Maybe with a box of those 2.5" chamber length  PolyWad rounds for old shotguns.  Although my chamber "feels" like it's 2.75 inches.  It's hard to tell, as there's no sharp ridge where the chamber transitions down to the bore. But the ramp seems to begin around 2.75"

This shotgun's barrel doesn't look like Damascus or twist steel.  Catalogs by Davenport of that era say that the standard steel was "fine decarbonized rolled steel" whatever that means. Is that the same as fluid steel, creating a seamless tube?  I don't know, but it's extra thick and heavy.  This shotgun weighs over 8 lbs. empty, which feels like about 1.5 - 2.0 lbs more than normal for single-barrel break-open 12 gauges.


----------



## GunnSmokeer (May 13, 2015)

*pics*

More pics, if I can get them to upload.

The bore is dark. I gave it another cleaning, this time with some metal polish soaked on a tight-fitting patch wrapped around the plastic-bristled bore brush.  It looks better now, but it's still pitted.

I'm sure from the time this gun was made back in the 1900s before WWI up to the 1930s, it was probably shot with black powder shotshells, and after that possibly with smokeless shotshells that had corrosive primers.


----------



## GLS (May 14, 2015)

Since this thread originally appeared I learned more about Damascus barrels and the importance of having them checked out by someone with more experience and expertise than I have.  Pitting can be a real problem depending on depth and location.  The highest pressures are obviously closer to the chamber with a steep drop after the first 9".  Having the barrels measured for minimum wall thickness is a good thing to have done as well.  This takes specialized equipment that all gunsmiths don't have.  Older guns often have barrels honed to remove pitting.  Sometimes too much metal is removed.  Since this thread first appeared I've considered two Damascus barreled guns, bought one, turned the other down after having a doublegun smith exam both and give his opinion.  Gil


----------



## Whiteeagle (May 15, 2015)

Been shooting an old Damascus barreled double since 1958, and never had any problems. Shot light loads of Remington and Winchester for many years. Started reloading black powder in shotshells around 1970, and fell in love with the smoke, sound, and smell! Dove hunt with the 2 1/2 reloads and enjoy lots of "Eating"! Would NOT shoot any MODERN smokeless loads in 2 3/4" in it NOW! Up until around 1970, shells were made to be shot in any gun, even OLD guns, safely. The advent of modern steel alloys allowed for higher chamber pressures in modern guns. The "Old guns" of yesteryear need to be petted and pampered and key for future generations to wonder at!!!


----------



## coveyrise90 (May 15, 2015)

Nothing wrong with damascus if they're sound and in good shape. I like them to have minimum wall thickness of at least .020 inch (checked by a barrel wall thickness gauge) and be free of pitting. Always have them checked by a competent gunsmith who knows antique double guns. 
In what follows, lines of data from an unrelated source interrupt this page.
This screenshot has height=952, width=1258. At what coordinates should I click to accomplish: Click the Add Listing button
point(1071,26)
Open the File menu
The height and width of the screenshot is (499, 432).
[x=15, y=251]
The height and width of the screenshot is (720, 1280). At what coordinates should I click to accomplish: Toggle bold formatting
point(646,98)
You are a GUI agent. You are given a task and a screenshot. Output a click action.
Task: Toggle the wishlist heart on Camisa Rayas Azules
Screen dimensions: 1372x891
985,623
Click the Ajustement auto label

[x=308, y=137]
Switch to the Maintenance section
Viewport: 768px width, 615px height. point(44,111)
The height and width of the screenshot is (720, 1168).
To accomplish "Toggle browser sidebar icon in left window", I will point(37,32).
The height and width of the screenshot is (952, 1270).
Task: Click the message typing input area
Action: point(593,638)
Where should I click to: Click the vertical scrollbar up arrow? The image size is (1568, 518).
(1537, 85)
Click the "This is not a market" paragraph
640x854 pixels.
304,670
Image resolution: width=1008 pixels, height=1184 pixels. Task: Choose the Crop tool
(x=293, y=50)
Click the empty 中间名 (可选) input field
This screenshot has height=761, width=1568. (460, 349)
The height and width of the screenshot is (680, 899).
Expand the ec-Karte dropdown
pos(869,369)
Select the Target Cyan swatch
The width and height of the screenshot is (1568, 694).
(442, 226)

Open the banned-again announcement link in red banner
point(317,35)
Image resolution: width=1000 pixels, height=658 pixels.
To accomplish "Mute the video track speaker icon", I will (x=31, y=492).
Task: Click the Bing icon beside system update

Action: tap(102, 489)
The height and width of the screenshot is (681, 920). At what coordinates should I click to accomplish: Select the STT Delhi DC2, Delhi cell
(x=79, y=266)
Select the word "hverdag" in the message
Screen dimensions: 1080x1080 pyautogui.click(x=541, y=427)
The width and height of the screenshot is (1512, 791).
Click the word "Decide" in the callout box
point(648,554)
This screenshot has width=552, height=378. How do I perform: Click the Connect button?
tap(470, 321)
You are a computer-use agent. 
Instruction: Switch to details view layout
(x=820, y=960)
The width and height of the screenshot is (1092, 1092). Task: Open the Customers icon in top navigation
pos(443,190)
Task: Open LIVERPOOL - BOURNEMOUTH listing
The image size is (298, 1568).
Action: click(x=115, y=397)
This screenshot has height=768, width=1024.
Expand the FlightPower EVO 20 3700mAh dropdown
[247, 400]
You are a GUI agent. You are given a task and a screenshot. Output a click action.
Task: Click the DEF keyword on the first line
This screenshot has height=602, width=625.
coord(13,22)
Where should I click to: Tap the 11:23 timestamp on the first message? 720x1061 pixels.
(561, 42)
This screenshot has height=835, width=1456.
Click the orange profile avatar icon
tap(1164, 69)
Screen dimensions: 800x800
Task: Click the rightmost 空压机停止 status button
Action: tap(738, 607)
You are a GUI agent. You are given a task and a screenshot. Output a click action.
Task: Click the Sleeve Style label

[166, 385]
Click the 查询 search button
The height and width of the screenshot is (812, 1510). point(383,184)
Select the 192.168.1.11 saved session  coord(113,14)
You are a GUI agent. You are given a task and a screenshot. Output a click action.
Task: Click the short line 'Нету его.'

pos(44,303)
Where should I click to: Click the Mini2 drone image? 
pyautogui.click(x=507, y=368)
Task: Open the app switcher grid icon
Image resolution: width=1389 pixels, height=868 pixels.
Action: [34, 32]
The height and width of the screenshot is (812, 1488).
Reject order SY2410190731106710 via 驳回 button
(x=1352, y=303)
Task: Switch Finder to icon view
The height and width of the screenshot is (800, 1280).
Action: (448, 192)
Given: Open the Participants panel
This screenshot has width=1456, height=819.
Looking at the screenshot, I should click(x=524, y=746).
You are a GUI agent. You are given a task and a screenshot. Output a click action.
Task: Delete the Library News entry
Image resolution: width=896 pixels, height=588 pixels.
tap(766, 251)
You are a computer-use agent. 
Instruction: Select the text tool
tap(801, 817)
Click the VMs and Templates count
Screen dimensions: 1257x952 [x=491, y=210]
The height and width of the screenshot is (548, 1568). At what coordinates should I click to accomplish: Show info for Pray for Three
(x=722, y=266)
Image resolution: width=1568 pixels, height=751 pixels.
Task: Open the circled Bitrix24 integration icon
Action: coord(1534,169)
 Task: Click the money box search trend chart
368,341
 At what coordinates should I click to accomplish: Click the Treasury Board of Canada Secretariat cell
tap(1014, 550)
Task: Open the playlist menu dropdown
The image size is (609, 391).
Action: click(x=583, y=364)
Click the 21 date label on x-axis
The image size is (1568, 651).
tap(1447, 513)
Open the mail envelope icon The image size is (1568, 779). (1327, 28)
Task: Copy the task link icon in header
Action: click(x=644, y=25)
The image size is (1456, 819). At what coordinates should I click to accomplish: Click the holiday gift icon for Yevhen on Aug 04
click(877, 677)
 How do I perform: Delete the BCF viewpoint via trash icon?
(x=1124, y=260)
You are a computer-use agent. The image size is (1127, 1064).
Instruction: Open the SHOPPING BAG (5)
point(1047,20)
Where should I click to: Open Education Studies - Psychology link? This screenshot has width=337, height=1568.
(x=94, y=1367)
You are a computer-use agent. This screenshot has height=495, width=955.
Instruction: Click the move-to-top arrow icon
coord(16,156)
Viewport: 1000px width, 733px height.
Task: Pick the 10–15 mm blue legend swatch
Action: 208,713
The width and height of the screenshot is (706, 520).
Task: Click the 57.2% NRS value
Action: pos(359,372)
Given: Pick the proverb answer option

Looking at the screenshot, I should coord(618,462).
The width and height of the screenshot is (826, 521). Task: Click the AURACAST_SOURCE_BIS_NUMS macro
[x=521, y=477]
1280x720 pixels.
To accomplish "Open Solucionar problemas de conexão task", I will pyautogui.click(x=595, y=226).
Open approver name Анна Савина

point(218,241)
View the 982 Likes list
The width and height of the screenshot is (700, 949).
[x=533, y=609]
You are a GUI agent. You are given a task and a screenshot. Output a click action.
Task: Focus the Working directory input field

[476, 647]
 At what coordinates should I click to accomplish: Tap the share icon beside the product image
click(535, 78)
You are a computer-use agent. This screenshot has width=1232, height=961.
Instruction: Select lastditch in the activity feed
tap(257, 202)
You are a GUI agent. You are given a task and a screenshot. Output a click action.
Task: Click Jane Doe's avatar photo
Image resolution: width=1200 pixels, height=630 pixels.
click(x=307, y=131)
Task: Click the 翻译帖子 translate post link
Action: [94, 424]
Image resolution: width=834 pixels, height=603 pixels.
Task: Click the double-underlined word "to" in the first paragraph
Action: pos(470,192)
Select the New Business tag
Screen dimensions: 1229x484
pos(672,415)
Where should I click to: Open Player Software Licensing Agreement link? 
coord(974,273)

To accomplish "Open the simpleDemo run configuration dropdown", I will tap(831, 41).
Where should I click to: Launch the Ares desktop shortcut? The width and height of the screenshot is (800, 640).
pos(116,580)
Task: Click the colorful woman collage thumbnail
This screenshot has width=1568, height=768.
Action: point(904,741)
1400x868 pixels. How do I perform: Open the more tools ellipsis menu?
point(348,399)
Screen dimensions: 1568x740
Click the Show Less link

I love damascus... prefer them actually.

E. Wilson 20ga English Boxlock

















W.R. Pape 16ga  English Sidelock


----------



## GLS (May 15, 2015)

Adam, beauts!  Gil


----------



## Whiteeagle (May 15, 2015)

Another GREAT option for the 12 ga. Damascus barrels is to have them "Sleeved" down to a smaller gage. 20 ga. shoots good in the old girls, with the bonus of being able to use 3" shells!


----------



## Sam H (Jun 14, 2015)

*"Fox still gets the game"....=100yrs Later*

I STILL say a Fox Sterlingworth is the best "American made' vintage shotgun on the market....Its a "Blue Collar" workmans hunting shout gun....You can buy a 12ga (in GOOD hunting condition for $1000/less All Day Long!!

I have a 16ga built on a 20ga frame(6 1/4lbs) that I have lost count of the number of quail/woodcock I have killed with it....1913vintage in excellant shape...It was the first year that Fox introduced the "smaller guages" in thier shotgun line...Not a bad hunting tool for a shotgun 102yrs old....and I shoot nothing but RST shells through it...Not damascus barrels though....FWIW

My 20ga is a lot "newer Model Sterlingworth"...circa1926....NEVER had a malfunction with it


----------



## GLS (Jun 14, 2015)

Sam, here's my Sterly 16, 1922, with the its original box  with matching serial number.


----------



## Sam H (Jun 15, 2015)

Gil....That's a beautiful gun...And the original box too!!!

I "Personally" think this model/combination of 16ga power/built on a light 20ga frame is probably the Most "Versatile/Hunter friendly"  Upland shotgun ever produced in the USA!....But I'm partial to Fox to begin with!


----------